Thursday, February 16, 2012

Season of Love

The season of love was upon us this week. On Monday Washington state Governor Chris Gregoire signed into law a measure that legalized same-sex marriage in Washington state, making it the seventh in the nation to provide gay and lesbian couples the right to wed. That was right in time for Valentine’s Day – another holiday with origins in the Church that has been commercialized. I missed my tradition of going out with unattached friends to a romantic restaurant to celebrate our singleness while mocking the lovebirds we’re surrounded by. Our annual fun wasn’t always universally appreciated. Oklahoma State Senator Constance Johnson can relate to people not getting the joke.

In response to a ‘personhood bill’ Senator Johnson offered an amendment that said: “Any action in which a man ejaculates or otherwise deposits semen anywhere but in a woman’s vagina shall be interpreted and construed as an action against an unborn child.” The blogosphere lit up that Oklahoma was outlawing masturbation. Some people still don’t quite get that the amendment was designed to be outrageous.

The issue of abortion is one which divides the nation, families and communities. One’s position is impacted by the totality of one’s human experience – faith, custom and societal considerations amongst a whole range of criteria.

A powerful argument exists that a woman’s body is hers and she must controlled it.
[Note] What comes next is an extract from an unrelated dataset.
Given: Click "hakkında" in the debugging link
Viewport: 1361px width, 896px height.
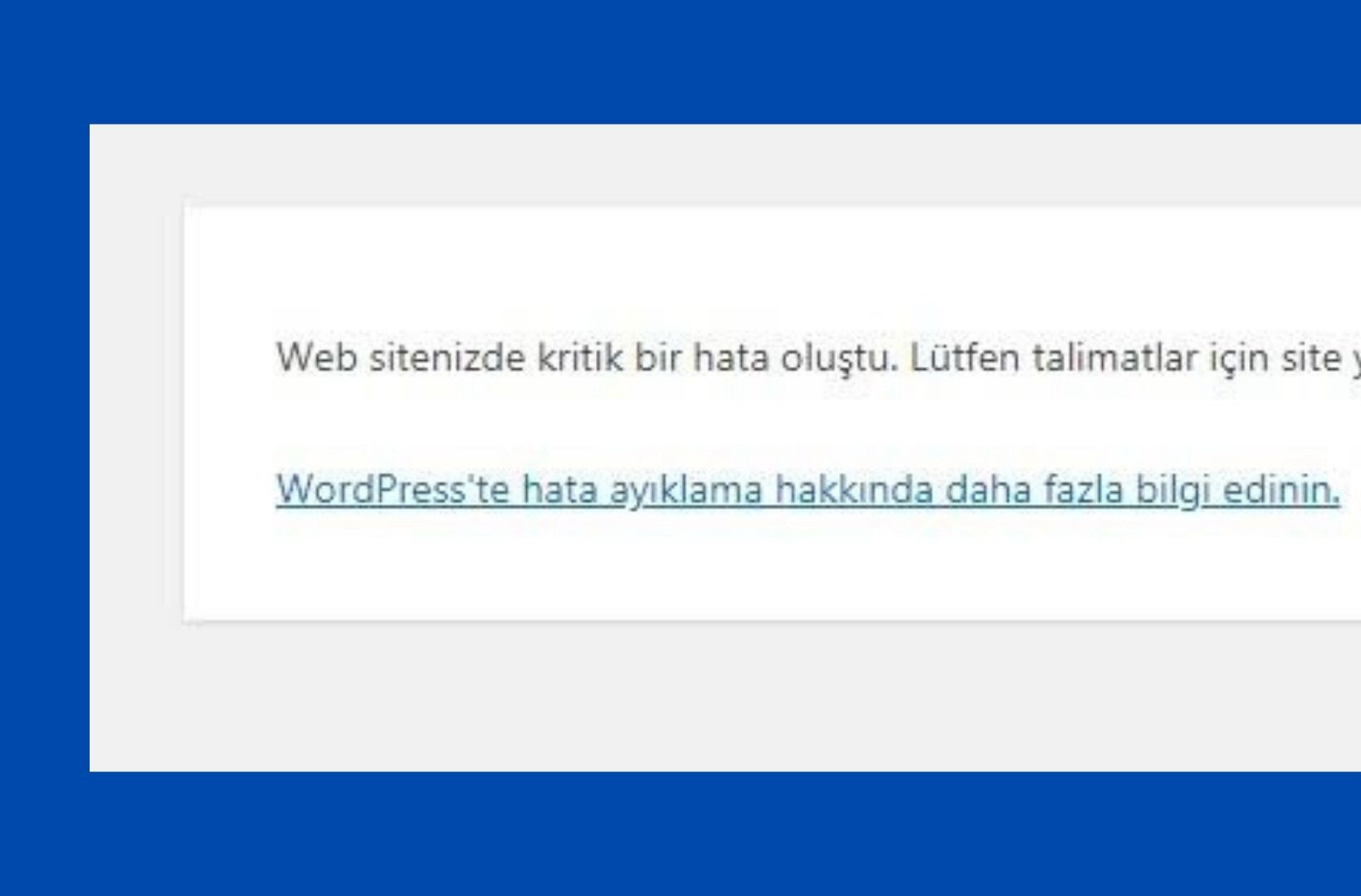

Ask anybody who has gone through or been around a pregnancy and there’s a powerful argument that life begins at contraception. These two statements are not as diametrically opposed as they appear. It’s when politics gets involved that it gets messy.
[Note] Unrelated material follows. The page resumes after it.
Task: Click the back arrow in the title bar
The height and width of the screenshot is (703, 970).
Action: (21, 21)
The Democratic platform says: “Abortion should be safe, legal, and rare.”

The Republican platform says in part: “We support a human life amendment to the Constitution, and we endorse legislation to make clear that the Fourteenth Amendment’s protections apply to unborn children.”

The Libertarian platform states: “Recognizing that abortion is a sensitive issue and that people can hold good-faith views on all sides, we believe that government should be kept out of the matter, leaving the question to each person for their conscientious consideration.”

According to the CDC the abortion rate in the U.S. in 2008 was 1.6%, constant from the prior year. 91.4% of the procedures were performed prior to 13 weeks. The CDC’s statistics indicate that 98.4% of pregnancies are completed, and a microscopic 1/100th of pregnancies undergo a later term procedure. The energy, effort and dollars that are aligned with both ‘sides’ of the abortion issue seem to be disproportionate to the impact abortions actually have.

The Susan G. Komen for the Cure Foundation nearly destroyed themselves by circuitously wading into the abortion issue when they attempted to revise the funding of mamograms. Republicans threatened to shut down the U.S. government last August over funding of Planned Parenthood. In both of these instances the proponents of one political perspective have tried to win the political debate by eliminating access. Abortion is legal. There are three branches of government that could be utilized to address the issue. Trying to short circuit the process takes an already emotional and volatile issue just distorts it further.

I celebrate life and am the proud Uncle and Godfather to my niece and nephew. I passionately believe in individual liberty and in a woman’s right to control her own body. I acknowledge the dichotomy of these statements. I’m not unique in the conundrum. My desire in this season of love is that the reconciling of this issue happen individually and privately.